Short exercise >>
Rewrite the listing below, swapping "Instruction" for "Directive" and keeping everything else the same.
* BEGIN Records for the task *
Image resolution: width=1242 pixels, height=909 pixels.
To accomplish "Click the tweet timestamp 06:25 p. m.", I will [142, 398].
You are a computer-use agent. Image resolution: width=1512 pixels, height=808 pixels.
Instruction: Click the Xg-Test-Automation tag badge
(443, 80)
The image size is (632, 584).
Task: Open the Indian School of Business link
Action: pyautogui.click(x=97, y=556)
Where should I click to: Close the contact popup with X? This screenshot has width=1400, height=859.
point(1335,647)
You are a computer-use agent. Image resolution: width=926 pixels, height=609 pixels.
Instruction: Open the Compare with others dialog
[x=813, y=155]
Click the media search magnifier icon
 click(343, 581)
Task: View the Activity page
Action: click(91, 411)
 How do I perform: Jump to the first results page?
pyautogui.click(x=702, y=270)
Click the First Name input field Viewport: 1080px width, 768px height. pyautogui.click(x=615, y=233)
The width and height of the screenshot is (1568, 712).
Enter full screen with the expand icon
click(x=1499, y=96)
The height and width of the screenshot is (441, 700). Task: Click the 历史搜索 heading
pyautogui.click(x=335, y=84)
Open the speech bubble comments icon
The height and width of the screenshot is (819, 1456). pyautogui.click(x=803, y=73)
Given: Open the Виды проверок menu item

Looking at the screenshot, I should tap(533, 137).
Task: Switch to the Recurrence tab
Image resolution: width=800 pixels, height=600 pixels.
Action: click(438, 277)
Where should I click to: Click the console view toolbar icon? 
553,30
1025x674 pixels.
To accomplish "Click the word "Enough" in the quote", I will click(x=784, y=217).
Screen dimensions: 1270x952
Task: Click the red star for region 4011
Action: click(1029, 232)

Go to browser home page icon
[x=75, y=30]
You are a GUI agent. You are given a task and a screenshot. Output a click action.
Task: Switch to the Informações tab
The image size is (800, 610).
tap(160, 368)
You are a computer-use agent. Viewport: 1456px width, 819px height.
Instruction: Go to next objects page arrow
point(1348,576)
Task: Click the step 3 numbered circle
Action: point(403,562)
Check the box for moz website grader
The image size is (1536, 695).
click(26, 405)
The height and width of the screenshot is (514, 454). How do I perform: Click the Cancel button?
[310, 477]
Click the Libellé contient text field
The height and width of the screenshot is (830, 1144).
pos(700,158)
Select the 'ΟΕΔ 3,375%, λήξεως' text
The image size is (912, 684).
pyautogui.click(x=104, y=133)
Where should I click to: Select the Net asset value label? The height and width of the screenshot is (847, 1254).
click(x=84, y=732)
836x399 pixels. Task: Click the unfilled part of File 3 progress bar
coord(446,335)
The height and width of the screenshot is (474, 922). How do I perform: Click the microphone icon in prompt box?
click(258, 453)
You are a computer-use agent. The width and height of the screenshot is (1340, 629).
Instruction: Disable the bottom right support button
* END Records for the task *
Response >>
Image resolution: width=1242 pixels, height=909 pixels.
To accomplish "Click the tweet timestamp 06:25 p. m.", I will [142, 398].
You are a computer-use agent. Image resolution: width=1512 pixels, height=808 pixels.
Directive: Click the Xg-Test-Automation tag badge
(443, 80)
The image size is (632, 584).
Task: Open the Indian School of Business link
Action: pyautogui.click(x=97, y=556)
Where should I click to: Close the contact popup with X? This screenshot has width=1400, height=859.
point(1335,647)
You are a computer-use agent. Image resolution: width=926 pixels, height=609 pixels.
Directive: Open the Compare with others dialog
[x=813, y=155]
Click the media search magnifier icon
 click(343, 581)
Task: View the Activity page
Action: click(91, 411)
 How do I perform: Jump to the first results page?
pyautogui.click(x=702, y=270)
Click the First Name input field Viewport: 1080px width, 768px height. pyautogui.click(x=615, y=233)
The width and height of the screenshot is (1568, 712).
Enter full screen with the expand icon
click(x=1499, y=96)
The height and width of the screenshot is (441, 700). Task: Click the 历史搜索 heading
pyautogui.click(x=335, y=84)
Open the speech bubble comments icon
The height and width of the screenshot is (819, 1456). pyautogui.click(x=803, y=73)
Given: Open the Виды проверок menu item

Looking at the screenshot, I should tap(533, 137).
Task: Switch to the Recurrence tab
Image resolution: width=800 pixels, height=600 pixels.
Action: click(438, 277)
Where should I click to: Click the console view toolbar icon? 
553,30
1025x674 pixels.
To accomplish "Click the word "Enough" in the quote", I will click(x=784, y=217).
Screen dimensions: 1270x952
Task: Click the red star for region 4011
Action: click(1029, 232)

Go to browser home page icon
[x=75, y=30]
You are a GUI agent. You are given a task and a screenshot. Output a click action.
Task: Switch to the Informações tab
The image size is (800, 610).
tap(160, 368)
You are a computer-use agent. Viewport: 1456px width, 819px height.
Directive: Go to next objects page arrow
point(1348,576)
Task: Click the step 3 numbered circle
Action: point(403,562)
Check the box for moz website grader
The image size is (1536, 695).
click(26, 405)
The height and width of the screenshot is (514, 454). How do I perform: Click the Cancel button?
[310, 477]
Click the Libellé contient text field
The height and width of the screenshot is (830, 1144).
pos(700,158)
Select the 'ΟΕΔ 3,375%, λήξεως' text
The image size is (912, 684).
pyautogui.click(x=104, y=133)
Where should I click to: Select the Net asset value label? The height and width of the screenshot is (847, 1254).
click(x=84, y=732)
836x399 pixels. Task: Click the unfilled part of File 3 progress bar
coord(446,335)
The height and width of the screenshot is (474, 922). How do I perform: Click the microphone icon in prompt box?
click(258, 453)
You are a computer-use agent. The width and height of the screenshot is (1340, 629).
Directive: Disable the bottom right support button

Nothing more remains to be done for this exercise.